1. Evalutating the intuitions
From the results below we could draw the following conclusions:
1) The classification performances of parts and part attributes groups are comparable to those using the entire object, which means we could safely construct graph structures where those part-oriented attributes depend only on parts or part attributes.
2) Ground truth layout outperforms the entire object on predicting layout oriented attributes, which means it is an important source of information when preducting those attributes.
3) The part attribute group can be predicted reliably using part attributes, which means they could with a small loss, be freed from long features of all parts.
2. How part and attributes would help each other
Time limited, we did not do the complete part detection setup, but instead evaluate on a classification setup using all ground truth part boxes + 15 random boxes per image. Random boxes and parts from different categories serve as negatives in both training and testing.
From the diagram below we can see that part information improves attribute predictions. However attributes do not seem to play a role in the localization of parts.
Here's more details.
Following the spirit of [1], we extract features of the object bounding box (root), ground truth part locations with hypothesized bounding boxes (part) and their layout (loc). We further predict part attributes using part features, and the predictions are then used as features (resp). We evaluate the attribute prediction quality with combinations of features.
The per-image attribute annotations are quite noisy. "Expert" denotes when using the typical per-category attribute responses assembled by experts as the prediction for per-image attributes. They serve as upperbounds of the attribute classification task.
Some parts are not visible and therefore not available in ground truth. We ignore those entries during training, and set their features to 0 during prediction. Some parts are referring to parts with the same appearance (left wing vs right wing), we share the attribute classifier weights of those parts (basically using both to train the same "wing" classifier).
Download the complete results on all 28 attribute groups with combinations of {root,part,loc,resp} and the performance of 15 parts with and without attributes result_attribute.xlsxresult_parts.xlsx.
Some additonal observations include:
1. Layout does not help when combined with other features.
2. Using part features of all 15 parts, despite being very high dimensional, still performs much better than part attributes. That means there's some information in the parts that those part attributes were unable to capture.
3. We also tried predicting attributes with "fake" parts which are not really associated with the corresponding attributes. And of course the performance is bad. Correct prior knowledge about the attributes is indeed useful.
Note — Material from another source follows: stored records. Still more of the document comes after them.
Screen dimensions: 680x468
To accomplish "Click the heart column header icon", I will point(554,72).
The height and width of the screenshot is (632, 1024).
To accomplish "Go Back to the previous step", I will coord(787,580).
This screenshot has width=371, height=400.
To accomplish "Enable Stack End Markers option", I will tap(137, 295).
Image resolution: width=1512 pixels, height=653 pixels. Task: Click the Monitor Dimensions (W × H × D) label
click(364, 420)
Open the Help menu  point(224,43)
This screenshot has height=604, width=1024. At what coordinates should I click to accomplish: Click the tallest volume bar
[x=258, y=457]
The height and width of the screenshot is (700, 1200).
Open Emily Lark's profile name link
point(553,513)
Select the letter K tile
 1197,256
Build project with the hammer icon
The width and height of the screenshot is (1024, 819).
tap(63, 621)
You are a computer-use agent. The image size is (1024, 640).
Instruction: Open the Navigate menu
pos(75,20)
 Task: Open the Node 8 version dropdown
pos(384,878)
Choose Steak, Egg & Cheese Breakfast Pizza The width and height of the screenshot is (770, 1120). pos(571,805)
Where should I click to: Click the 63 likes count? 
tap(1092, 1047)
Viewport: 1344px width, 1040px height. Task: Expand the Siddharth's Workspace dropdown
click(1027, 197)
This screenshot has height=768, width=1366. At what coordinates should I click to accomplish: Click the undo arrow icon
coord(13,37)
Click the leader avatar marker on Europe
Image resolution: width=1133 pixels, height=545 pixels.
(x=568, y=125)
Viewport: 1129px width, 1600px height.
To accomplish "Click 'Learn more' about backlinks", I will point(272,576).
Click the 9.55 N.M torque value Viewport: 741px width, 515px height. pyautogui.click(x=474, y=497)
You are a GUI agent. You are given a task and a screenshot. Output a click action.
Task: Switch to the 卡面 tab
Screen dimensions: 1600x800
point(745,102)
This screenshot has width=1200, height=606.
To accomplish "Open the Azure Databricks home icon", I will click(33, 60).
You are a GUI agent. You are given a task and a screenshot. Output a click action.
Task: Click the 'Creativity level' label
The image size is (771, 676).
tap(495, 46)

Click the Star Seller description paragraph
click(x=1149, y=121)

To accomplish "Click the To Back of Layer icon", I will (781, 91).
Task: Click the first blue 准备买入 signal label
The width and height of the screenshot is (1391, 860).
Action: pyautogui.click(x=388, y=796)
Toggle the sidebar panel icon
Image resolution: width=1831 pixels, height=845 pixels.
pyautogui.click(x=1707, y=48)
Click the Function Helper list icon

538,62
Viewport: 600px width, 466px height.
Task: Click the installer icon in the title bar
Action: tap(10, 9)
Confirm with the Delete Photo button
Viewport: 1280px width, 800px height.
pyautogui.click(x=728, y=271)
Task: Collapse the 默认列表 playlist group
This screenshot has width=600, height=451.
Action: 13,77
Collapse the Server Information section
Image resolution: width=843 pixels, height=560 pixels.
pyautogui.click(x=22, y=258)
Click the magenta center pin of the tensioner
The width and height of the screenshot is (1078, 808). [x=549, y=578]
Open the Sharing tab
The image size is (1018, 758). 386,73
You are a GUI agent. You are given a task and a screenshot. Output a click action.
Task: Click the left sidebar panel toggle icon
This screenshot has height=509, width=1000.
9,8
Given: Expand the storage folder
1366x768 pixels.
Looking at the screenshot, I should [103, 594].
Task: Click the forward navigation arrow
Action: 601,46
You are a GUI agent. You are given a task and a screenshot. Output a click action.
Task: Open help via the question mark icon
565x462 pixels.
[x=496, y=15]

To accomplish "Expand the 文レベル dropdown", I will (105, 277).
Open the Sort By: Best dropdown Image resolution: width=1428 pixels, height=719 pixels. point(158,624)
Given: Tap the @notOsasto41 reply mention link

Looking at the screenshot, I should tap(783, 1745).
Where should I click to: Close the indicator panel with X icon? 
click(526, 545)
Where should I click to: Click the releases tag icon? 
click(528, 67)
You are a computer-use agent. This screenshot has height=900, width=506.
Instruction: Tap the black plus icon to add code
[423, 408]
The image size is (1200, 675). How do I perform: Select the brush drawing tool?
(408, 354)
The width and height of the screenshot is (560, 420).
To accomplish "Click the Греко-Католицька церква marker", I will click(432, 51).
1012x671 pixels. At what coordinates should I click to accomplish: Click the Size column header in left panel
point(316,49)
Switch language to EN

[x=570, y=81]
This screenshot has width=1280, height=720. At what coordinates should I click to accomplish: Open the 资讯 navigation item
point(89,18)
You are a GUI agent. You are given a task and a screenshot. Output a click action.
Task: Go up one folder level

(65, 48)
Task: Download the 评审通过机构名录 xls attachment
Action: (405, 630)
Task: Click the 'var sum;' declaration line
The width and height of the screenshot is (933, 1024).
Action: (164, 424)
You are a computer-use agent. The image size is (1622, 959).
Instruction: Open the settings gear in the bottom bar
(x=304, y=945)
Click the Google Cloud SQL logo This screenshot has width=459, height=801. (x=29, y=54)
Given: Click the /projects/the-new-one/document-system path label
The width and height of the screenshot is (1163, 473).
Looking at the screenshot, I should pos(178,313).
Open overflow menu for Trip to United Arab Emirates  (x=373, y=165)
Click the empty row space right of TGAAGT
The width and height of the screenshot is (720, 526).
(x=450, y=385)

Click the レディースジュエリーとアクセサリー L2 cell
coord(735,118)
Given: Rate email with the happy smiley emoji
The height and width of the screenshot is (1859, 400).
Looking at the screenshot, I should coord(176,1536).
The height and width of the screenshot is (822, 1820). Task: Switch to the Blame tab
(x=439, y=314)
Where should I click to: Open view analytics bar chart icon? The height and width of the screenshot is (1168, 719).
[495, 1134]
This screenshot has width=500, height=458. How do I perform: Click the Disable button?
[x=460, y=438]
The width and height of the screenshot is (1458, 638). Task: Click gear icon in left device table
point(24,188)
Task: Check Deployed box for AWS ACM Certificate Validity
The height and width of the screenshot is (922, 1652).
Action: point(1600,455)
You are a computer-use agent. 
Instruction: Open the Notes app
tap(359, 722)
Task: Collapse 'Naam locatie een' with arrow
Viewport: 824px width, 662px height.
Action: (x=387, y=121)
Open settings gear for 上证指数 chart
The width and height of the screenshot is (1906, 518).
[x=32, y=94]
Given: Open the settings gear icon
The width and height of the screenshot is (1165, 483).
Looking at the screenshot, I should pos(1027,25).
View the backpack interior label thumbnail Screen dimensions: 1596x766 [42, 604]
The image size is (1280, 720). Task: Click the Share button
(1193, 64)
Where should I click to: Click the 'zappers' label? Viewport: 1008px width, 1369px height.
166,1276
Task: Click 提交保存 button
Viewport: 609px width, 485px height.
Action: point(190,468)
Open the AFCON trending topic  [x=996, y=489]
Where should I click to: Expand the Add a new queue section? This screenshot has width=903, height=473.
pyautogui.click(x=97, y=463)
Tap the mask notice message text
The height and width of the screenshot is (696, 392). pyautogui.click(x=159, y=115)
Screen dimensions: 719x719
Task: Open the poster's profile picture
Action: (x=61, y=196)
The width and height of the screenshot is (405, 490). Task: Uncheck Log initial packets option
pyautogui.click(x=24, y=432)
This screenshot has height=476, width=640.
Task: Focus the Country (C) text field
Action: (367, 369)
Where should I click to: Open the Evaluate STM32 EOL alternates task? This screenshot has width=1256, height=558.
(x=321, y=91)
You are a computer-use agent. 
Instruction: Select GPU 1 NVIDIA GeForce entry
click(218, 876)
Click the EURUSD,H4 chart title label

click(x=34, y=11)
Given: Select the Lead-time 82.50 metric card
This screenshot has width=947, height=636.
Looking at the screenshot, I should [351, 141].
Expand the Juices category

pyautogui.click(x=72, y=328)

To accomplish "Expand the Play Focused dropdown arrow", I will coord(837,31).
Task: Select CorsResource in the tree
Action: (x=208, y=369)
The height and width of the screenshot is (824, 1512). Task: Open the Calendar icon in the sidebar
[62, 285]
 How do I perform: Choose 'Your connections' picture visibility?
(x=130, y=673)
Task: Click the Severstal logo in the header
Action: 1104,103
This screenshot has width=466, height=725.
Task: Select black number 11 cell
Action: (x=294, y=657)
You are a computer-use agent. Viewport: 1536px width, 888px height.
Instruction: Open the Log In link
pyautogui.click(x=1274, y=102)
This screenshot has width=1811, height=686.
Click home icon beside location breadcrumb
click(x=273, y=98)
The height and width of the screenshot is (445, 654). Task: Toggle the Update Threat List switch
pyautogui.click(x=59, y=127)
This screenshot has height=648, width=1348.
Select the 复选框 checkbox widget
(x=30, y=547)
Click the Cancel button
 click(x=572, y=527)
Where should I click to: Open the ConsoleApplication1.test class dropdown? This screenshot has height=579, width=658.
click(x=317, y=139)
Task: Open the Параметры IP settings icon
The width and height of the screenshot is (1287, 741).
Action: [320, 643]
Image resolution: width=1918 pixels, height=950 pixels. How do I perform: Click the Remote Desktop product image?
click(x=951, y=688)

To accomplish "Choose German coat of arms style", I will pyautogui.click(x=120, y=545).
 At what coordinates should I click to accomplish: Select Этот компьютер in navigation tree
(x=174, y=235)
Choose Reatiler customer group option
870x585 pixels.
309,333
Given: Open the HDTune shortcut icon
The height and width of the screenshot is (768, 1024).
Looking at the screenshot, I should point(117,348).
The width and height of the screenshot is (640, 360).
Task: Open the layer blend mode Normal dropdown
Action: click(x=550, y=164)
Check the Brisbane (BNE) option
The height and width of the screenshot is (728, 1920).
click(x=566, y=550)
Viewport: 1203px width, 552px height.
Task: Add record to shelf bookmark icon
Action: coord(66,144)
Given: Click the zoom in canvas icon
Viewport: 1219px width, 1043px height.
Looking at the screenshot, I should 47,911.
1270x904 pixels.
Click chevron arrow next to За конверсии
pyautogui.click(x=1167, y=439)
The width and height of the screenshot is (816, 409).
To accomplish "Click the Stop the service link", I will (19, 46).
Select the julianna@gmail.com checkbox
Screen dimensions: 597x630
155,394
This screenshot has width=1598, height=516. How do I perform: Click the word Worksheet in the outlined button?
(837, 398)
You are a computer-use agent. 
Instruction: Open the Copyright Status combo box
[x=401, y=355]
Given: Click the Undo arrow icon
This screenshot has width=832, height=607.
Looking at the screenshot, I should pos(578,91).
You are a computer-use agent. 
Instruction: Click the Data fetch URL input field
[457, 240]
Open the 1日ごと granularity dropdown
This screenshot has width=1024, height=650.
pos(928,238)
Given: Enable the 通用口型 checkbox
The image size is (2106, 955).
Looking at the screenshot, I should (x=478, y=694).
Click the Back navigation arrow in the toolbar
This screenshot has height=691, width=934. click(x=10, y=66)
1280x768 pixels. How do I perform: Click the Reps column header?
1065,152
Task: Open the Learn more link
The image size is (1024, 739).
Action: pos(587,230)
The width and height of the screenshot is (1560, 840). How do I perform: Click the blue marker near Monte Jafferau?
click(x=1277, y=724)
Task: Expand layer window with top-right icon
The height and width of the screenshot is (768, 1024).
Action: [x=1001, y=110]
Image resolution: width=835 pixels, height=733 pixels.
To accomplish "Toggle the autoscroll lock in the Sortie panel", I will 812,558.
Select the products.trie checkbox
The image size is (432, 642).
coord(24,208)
It's non-trivial to tie the classification performance of the entire object using a single part that being said.
4. Somehow layout helps when predicting the shape of the tail.
References
[1] Ning Zhang, Ryan Farrell, Forrest Iandola, and Trevor Darrell. "Deformable Part Descriptors for Fine-grained Recognition and Attribute Prediction." International Conference on Computer Vision (ICCV), 2013.
[2] Jeff Donahue, Yangqing Jia, Oriol Vinyals, Judy Hoffman, Ning Zhang, Eric Tzeng, and Trevor Darrell. "DeCAF: A Deep Convolutional Activation Feature for Generic Visual Recognition." arXiv preprint:1310.1531, October 2013.
[3] Catherine Wah, Steve Branson, Peter Welinder, Pietro Perona, Serge Belongie. “The Caltech-UCSD Birds-200-2011 Dataset.” Computation & Neural Systems Technical Report, CNS-TR-2011-001.